» **EXERCISE**
Report every line below that holds the word "will".

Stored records
────────────────────
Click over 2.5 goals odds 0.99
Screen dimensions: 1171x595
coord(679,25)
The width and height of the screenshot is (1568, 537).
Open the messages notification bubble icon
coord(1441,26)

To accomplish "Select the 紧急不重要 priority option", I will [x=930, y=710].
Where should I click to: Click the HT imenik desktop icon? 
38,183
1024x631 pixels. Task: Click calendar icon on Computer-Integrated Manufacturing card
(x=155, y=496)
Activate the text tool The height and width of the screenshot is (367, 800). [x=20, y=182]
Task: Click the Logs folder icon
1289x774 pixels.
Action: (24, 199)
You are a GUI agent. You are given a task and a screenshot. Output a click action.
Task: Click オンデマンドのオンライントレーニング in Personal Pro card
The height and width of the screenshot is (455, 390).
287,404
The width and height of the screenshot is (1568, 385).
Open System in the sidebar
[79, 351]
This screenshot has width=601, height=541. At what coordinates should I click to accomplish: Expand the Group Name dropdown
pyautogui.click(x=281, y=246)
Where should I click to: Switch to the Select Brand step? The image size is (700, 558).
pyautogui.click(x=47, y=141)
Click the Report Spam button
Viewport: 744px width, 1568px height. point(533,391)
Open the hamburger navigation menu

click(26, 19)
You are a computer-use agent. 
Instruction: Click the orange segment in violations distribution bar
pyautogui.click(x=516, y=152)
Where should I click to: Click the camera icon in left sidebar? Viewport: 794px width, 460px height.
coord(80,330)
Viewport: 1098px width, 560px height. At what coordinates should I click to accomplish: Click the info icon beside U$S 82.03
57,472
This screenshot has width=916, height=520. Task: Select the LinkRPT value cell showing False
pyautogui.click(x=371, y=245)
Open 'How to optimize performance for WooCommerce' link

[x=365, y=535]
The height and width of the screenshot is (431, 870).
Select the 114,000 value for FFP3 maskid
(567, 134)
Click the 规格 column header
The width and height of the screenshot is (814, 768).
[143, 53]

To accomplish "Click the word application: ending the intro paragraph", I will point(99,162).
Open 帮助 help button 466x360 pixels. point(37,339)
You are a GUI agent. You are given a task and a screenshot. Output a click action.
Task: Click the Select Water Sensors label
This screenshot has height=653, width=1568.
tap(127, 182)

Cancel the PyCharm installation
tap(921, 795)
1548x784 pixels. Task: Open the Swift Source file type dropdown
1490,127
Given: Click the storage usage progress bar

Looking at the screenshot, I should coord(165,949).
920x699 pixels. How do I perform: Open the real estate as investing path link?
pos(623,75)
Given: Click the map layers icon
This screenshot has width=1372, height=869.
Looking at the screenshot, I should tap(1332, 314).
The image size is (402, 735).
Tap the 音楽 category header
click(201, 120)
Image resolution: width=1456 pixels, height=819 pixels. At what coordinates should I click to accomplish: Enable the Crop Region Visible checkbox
────────────────────
» **EXPECTED ANSWER**
To accomplish "Select the 紧急不重要 priority option", I will [x=930, y=710].
To accomplish "Click the word application: ending the intro paragraph", I will point(99,162).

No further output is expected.